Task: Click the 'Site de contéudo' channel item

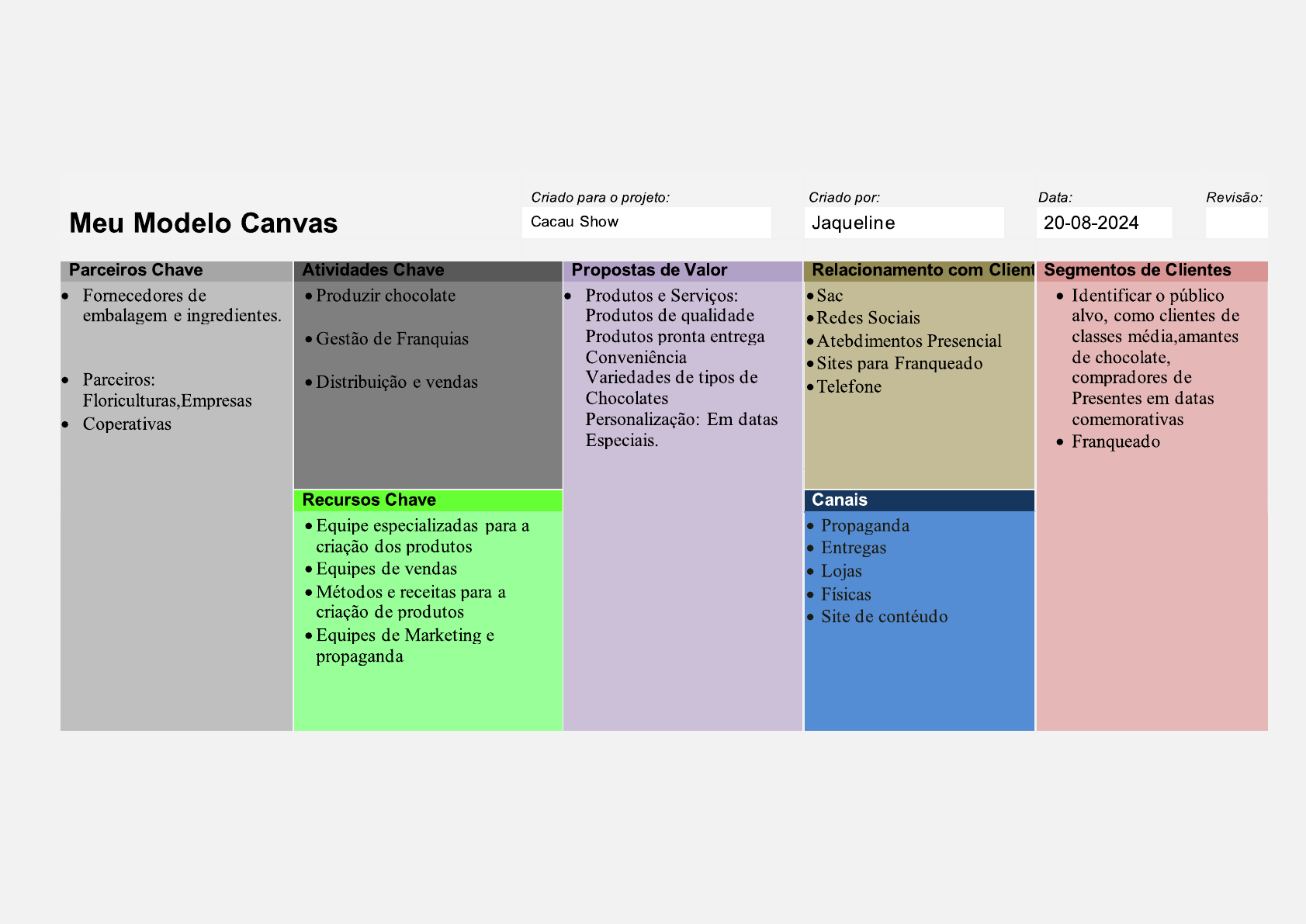Action: click(x=884, y=617)
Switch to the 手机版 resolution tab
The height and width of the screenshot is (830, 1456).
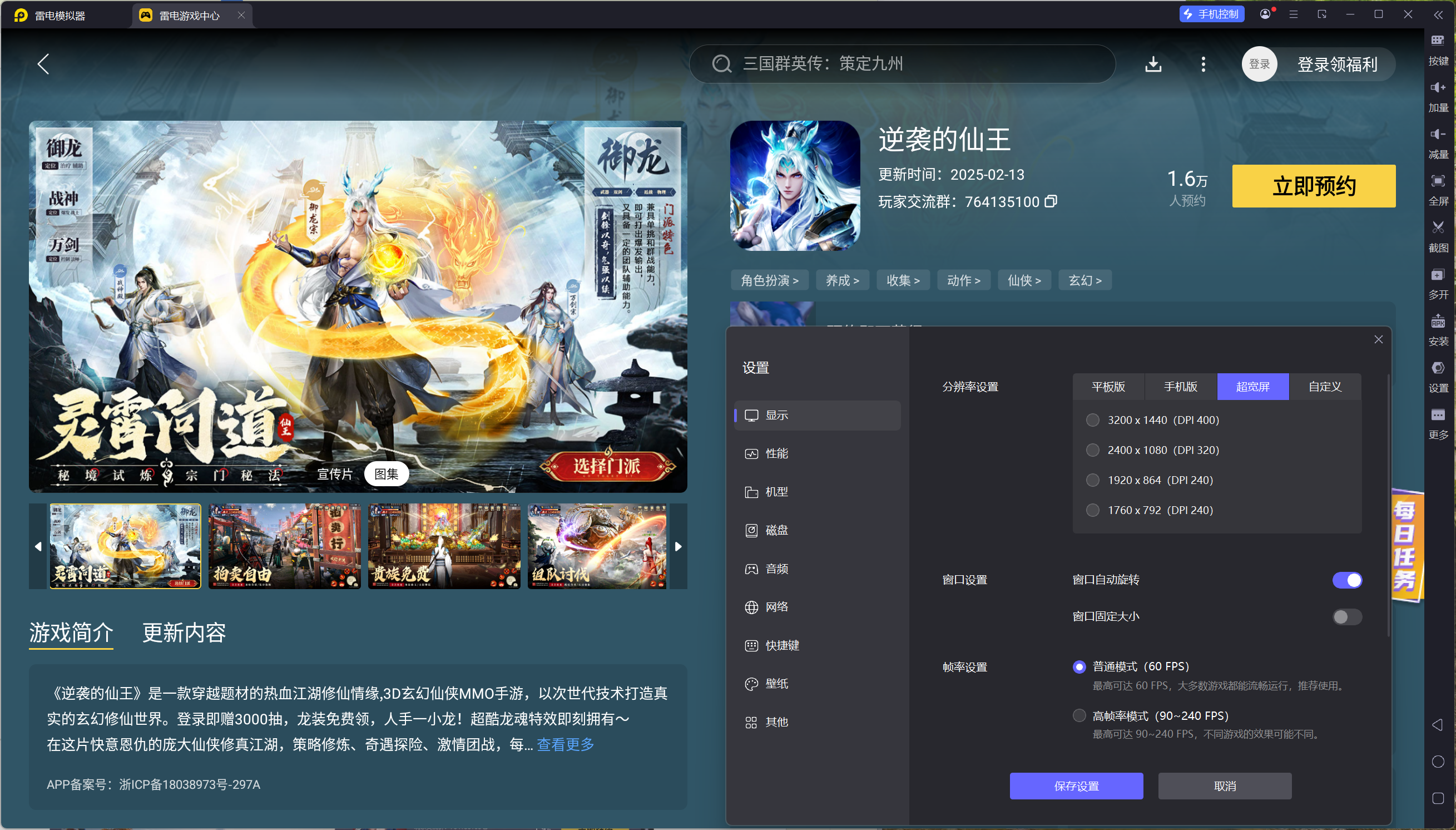1180,387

◆ What you have to do
Return each line of the material above word for word, leaving out the pictures.

◆ Task solution
Task: Click the 'Site de contéudo' channel item

Action: click(x=884, y=617)
Switch to the 手机版 resolution tab
The height and width of the screenshot is (830, 1456).
1180,387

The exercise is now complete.